Scan the entries below and extract each line with the word "coordinates" in it.

########

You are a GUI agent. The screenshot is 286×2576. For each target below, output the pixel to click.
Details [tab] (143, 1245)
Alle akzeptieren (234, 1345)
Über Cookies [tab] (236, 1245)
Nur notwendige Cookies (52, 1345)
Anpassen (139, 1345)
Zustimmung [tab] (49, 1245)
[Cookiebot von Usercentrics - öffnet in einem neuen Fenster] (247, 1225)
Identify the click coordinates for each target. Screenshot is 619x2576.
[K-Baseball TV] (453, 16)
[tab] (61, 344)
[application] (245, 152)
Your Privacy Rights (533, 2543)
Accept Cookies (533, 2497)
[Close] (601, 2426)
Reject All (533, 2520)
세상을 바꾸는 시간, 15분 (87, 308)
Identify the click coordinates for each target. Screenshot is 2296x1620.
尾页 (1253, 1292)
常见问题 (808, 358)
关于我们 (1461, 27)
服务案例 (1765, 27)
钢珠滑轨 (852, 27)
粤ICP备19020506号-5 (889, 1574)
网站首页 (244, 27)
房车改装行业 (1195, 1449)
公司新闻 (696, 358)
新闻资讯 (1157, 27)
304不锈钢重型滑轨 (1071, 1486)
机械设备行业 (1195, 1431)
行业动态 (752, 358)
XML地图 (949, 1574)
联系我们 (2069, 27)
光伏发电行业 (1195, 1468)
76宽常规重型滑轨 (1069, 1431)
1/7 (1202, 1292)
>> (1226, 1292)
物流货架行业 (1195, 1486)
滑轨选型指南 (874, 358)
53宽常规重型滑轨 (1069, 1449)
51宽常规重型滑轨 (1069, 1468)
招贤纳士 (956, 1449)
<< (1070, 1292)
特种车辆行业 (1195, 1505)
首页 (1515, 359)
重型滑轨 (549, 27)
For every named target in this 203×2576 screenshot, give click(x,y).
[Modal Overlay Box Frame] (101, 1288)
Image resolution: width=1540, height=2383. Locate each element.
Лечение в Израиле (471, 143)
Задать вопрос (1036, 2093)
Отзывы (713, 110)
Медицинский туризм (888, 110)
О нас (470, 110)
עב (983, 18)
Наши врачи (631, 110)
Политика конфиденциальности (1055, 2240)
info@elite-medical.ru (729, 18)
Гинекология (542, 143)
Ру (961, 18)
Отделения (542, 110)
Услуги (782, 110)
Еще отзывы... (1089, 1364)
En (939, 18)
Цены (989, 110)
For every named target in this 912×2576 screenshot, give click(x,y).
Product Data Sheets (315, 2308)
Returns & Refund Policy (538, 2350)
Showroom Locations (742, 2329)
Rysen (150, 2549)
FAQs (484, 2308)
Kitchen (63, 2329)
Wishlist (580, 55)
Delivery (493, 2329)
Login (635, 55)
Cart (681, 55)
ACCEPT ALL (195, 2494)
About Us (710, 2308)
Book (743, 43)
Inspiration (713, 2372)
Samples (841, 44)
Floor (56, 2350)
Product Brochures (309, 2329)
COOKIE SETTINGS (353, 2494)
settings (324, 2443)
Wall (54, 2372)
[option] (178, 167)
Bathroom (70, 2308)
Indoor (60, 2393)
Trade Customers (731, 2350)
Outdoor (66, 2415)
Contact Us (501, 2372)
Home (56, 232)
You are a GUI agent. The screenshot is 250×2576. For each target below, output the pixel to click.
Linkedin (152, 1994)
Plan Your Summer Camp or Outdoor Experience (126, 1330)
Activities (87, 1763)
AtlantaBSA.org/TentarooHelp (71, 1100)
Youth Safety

########

* Task output *
Identify the click coordinates for each target. Screenshot is 619x2576.
Identify the click coordinates for each target. Screenshot is 2296x1620.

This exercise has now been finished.